A few other tidbits:
- Just as you say about CD-ROMs in the NeXT, Steve took a gambit at having the graphical Mac output to a Postscript printer… the dawning of desktop publishing.

- Steve always pushed a product to be great before it was good enough to offer to the world. It was maddening for developers to have a really good product unreleased because it was not yet great. When it was released, it did not have to retrench to get it right.

- Steve’s greatest team skill was delivering the end-to-end experience. Where Microsoft or HP would release something noting that content providers would fill the voids, Steve would enforce the distribution mechanisms so that royalties were provided to creative people. Drove some people crazy but it was a good thing.

That’s all for now!

Anonymous said...

You got it right!

The winning formula for developers of apps - 70% to the developer! Unheard of prior to that time. When the stores were first opened, Dell was just closing it's stores it struggled with for several years. People thought he was nuts. Now a store, on average, grosses about the same as a Macy's store!! Go figure. Purchasers not only walk away with product, they return for training (some free, some at a nominal charge), and if they need to speak to a technical person and can have the machine diagnosed and fixed there.... where else does a manufacturer do that?

Unique.

One more thing....
Great product lines...

An Apple Store Employee

Anonymous said...

BTW, a strange vibe happens if you go to an Apple store then an ATT store then a Verizon store. It’s about people. In each case, ask questions that only a bit obscure like “How many times can I burn music I purchase on to media?” The Apple guys have the answer or get the answer. They are smart, don’t brush things off, don’t make things up, and don’t lie. The other retailers are just peddling a SKU…

Anonymous said...

Den, your statement is wildly simplistic. Jobs left Apple in 1985. MUSE was developed on the Mac five years later (1990-1993) which was years before Steve returned to Apple. 1990-1997 was a lost period in hardware. Mainframes were dinosaurs, the capability of minicomputers was stagnating, microcumputers were epanding dramatically, clearly destined to put a mainframe on every desk. MUSE needed a lot of horsepower. GWP jumped on the first capable looking horse.

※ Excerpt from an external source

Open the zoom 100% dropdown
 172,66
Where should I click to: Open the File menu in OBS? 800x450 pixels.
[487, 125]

Internet resource scalability was a few years away.

GWP went with Apple because Jean-Louis Gassee introduced a reasonably priced 32-bit color box that was fast and tightly integrated.If George Senior were a Jobs zealot, MUSE might have been on the NeXT machine. Which actually would have been quite cool. In fact, Lotus made a contender, Improv, originally on the NeXT and then ported it to Windows. Both faded away.

Also, MUSE had fans at Apple on the board, in the company, evangalizing, promoting. Microsoft was a really different climate. They didn't really support anyone. I was at a Paul Allen company where, in its final days, he and his henchmen were just brutal.

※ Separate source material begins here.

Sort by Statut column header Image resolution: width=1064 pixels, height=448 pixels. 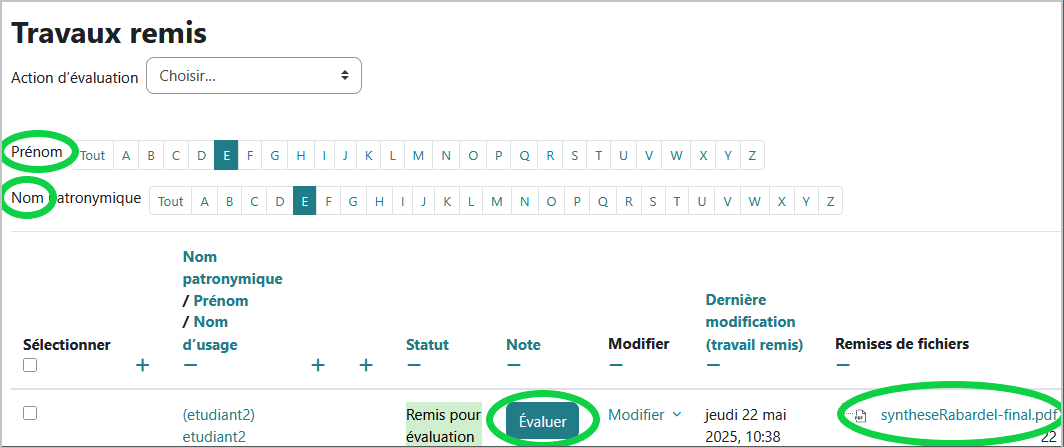[428, 345]
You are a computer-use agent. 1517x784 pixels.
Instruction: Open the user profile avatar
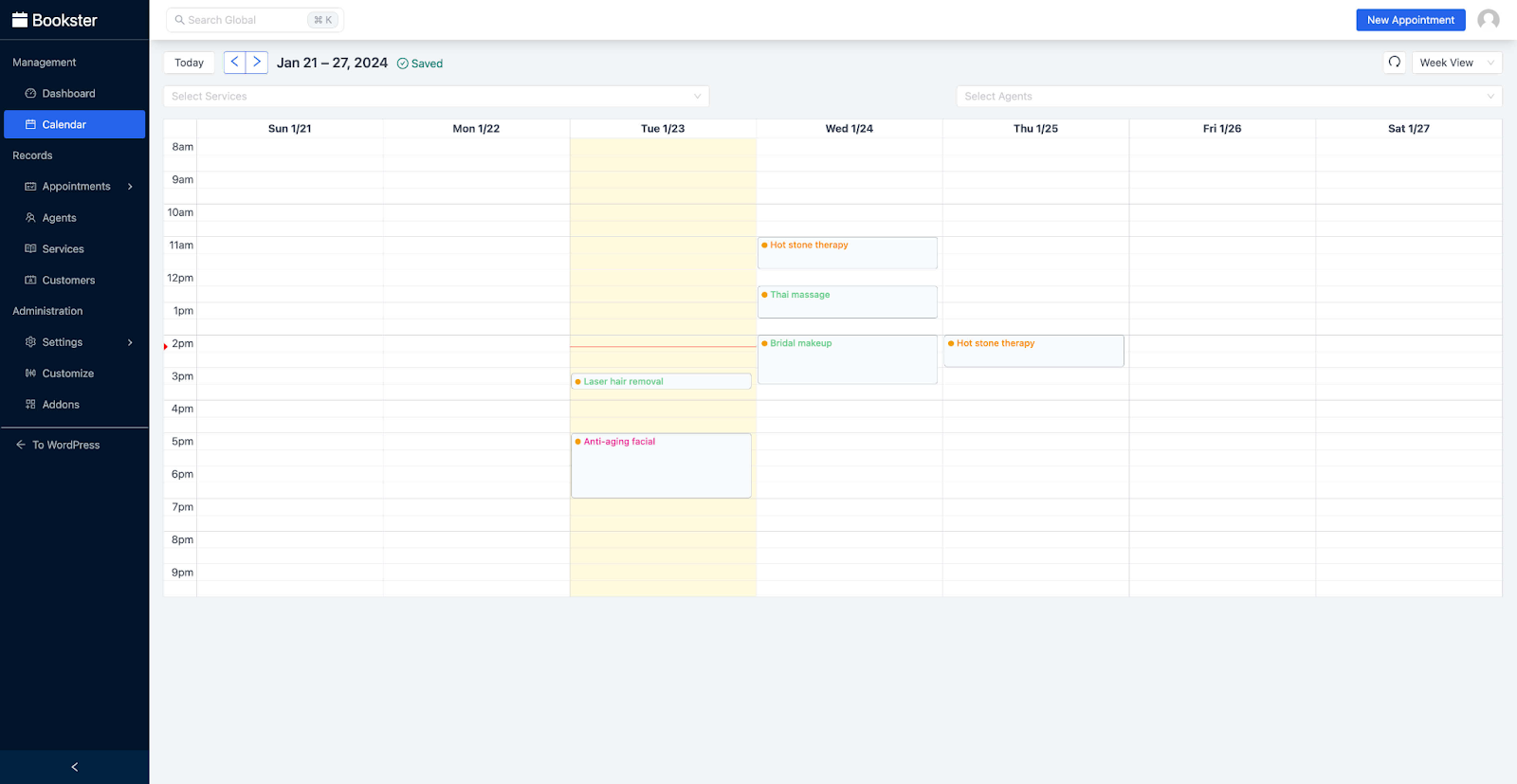click(x=1488, y=20)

The real contender in the evololution of analytical visualization was Brio Technologies. Their DataPivot gained exposure through Microsoft's Pivot Table and Borland's Quattro Pro. Their subsequent acquisition by Hyperion got them focused and their product evolved into Essbase, later acquired by Oracle. I imagine their founders did well.

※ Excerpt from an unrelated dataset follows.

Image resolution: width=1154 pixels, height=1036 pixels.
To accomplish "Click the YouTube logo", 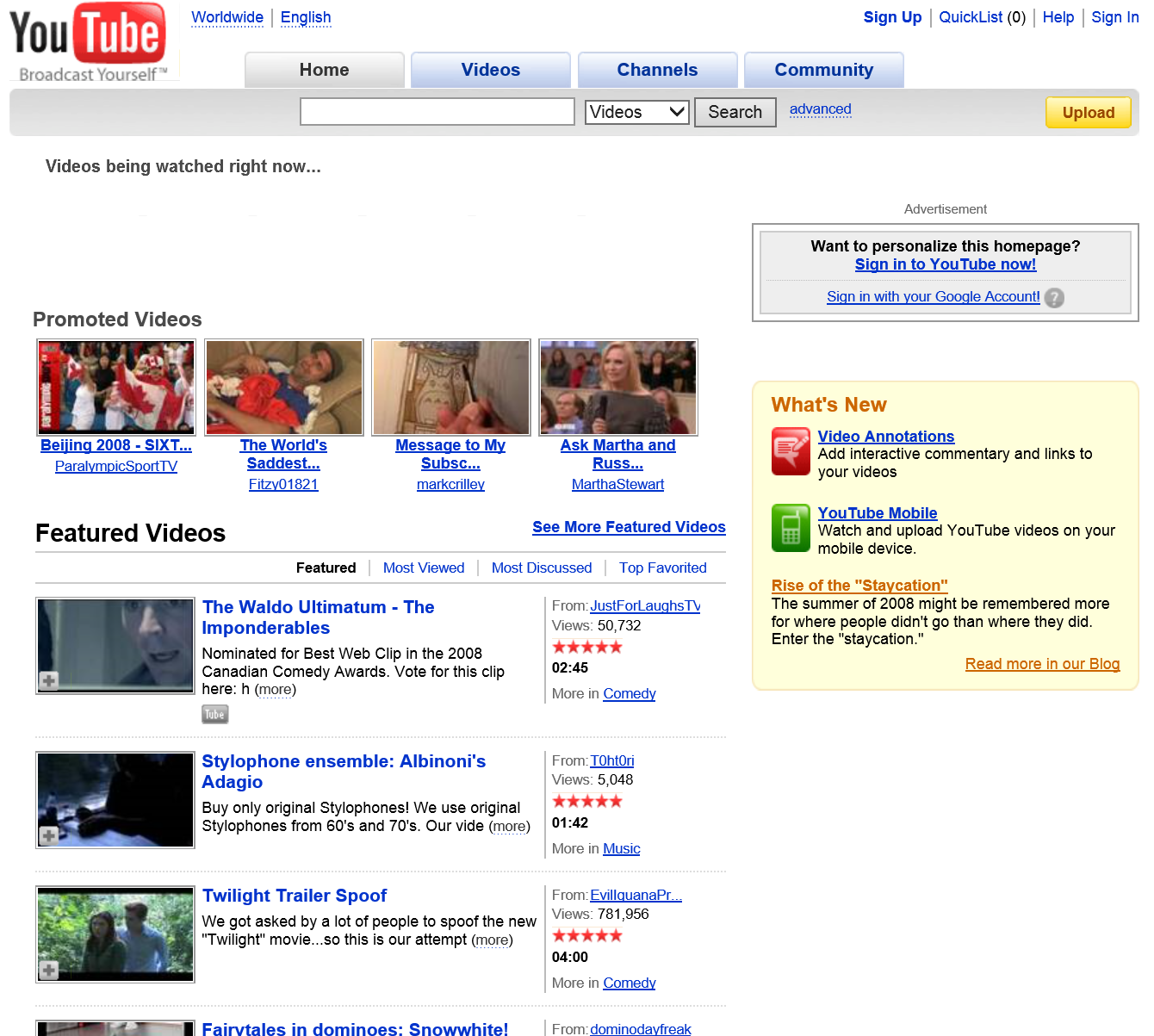I will coord(88,42).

What was different? IMHO MUSE had many compelling features (combinatorial units of measure, natural language queries, currencies) that made great demos but missed a few basic Fortune 1000 requirements: (1) reducing queries into SQL-92, (2) reading directly from datasources like RDBMS brands and spreadsheets, (3) handling unbalanced data sets, (4) enabling a server/client model so that analytics could be run by business analysts on the server, and clients could read them quickly onto different platforms (granted this was before the birth of the browser.), and, in the end, (5) not enough defensible patents to draw sustenance from some of the features competitors later just scraped up while "innovating."

See http://www.tableausoftware.com to see what data analytics looks like today.

BTW, Den, if you you had bought $60 thousand of Apple 8 years ago, you'd have $4 million.